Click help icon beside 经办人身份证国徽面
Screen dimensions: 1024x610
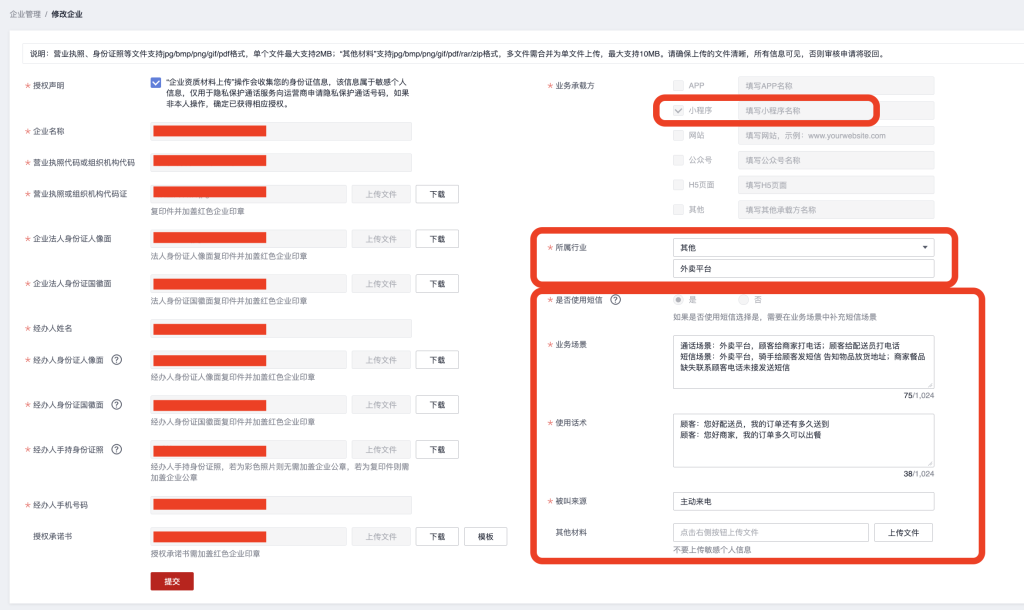click(117, 405)
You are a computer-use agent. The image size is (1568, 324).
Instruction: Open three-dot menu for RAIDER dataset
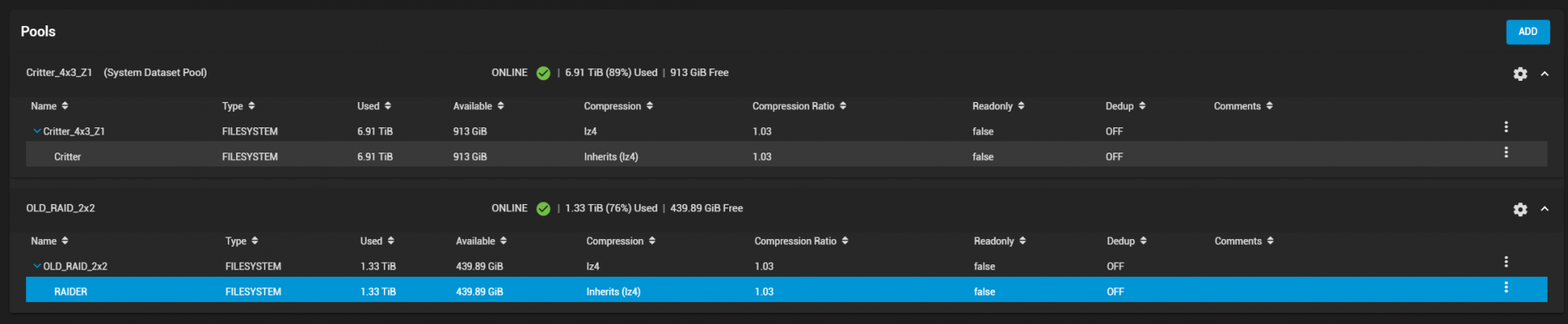1506,287
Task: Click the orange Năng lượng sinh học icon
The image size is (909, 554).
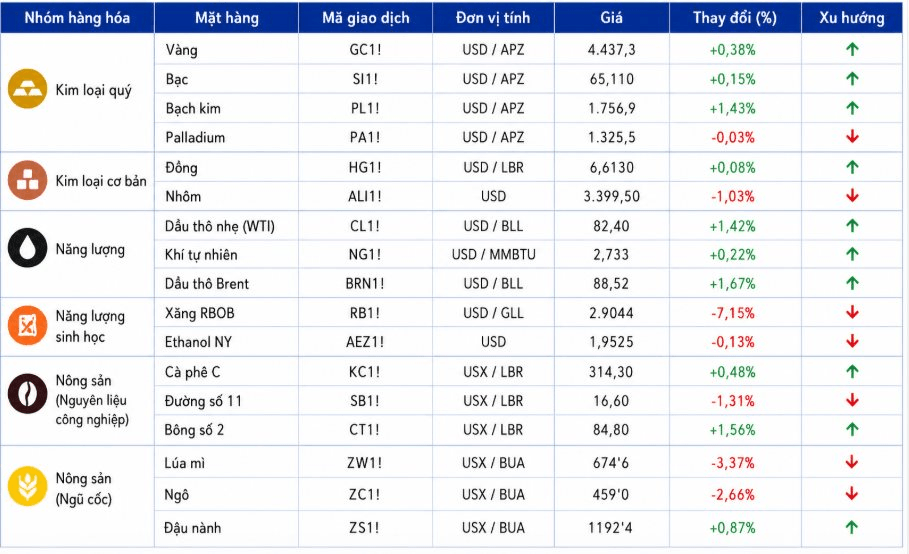Action: click(27, 325)
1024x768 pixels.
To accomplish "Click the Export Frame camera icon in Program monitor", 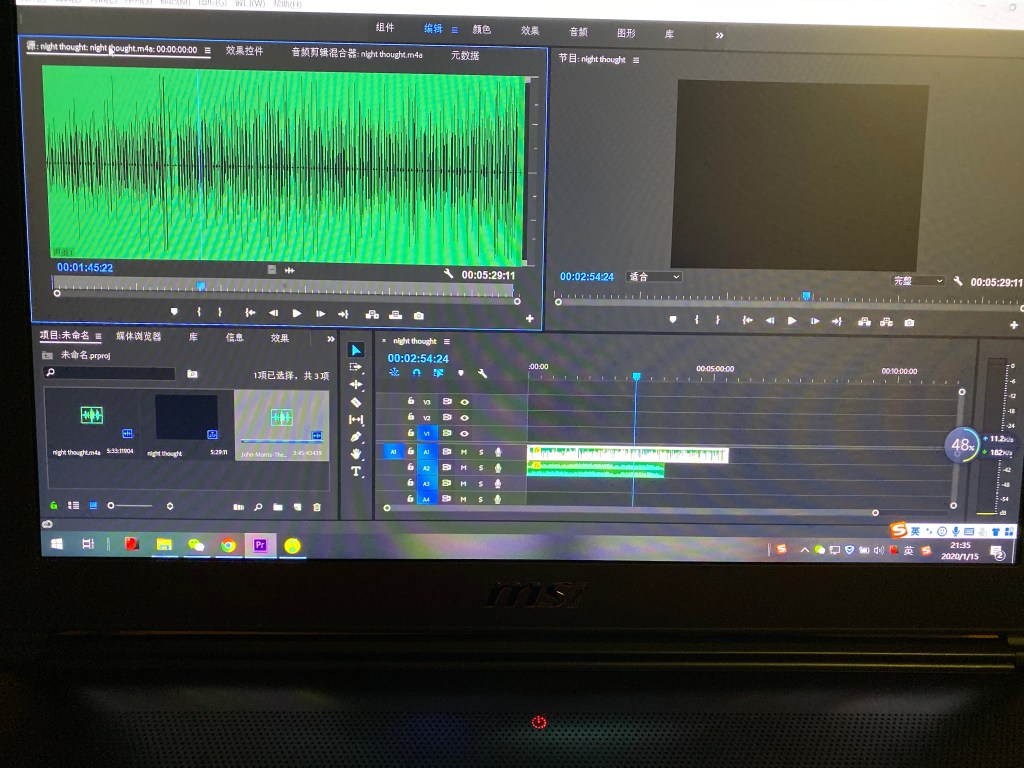I will pos(909,322).
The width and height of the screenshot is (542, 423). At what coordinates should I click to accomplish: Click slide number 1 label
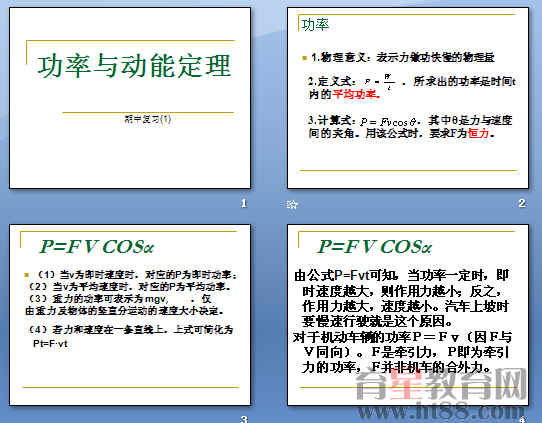click(244, 203)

--------

Give again, word for word, only the lines from the one with "The width and" through the last line of the entries, both included; no pictures go in the copy.

- _SOLVED EXERCISE_:
The width and height of the screenshot is (542, 423). At what coordinates should I click to accomplish: Click slide number 1 label
click(244, 203)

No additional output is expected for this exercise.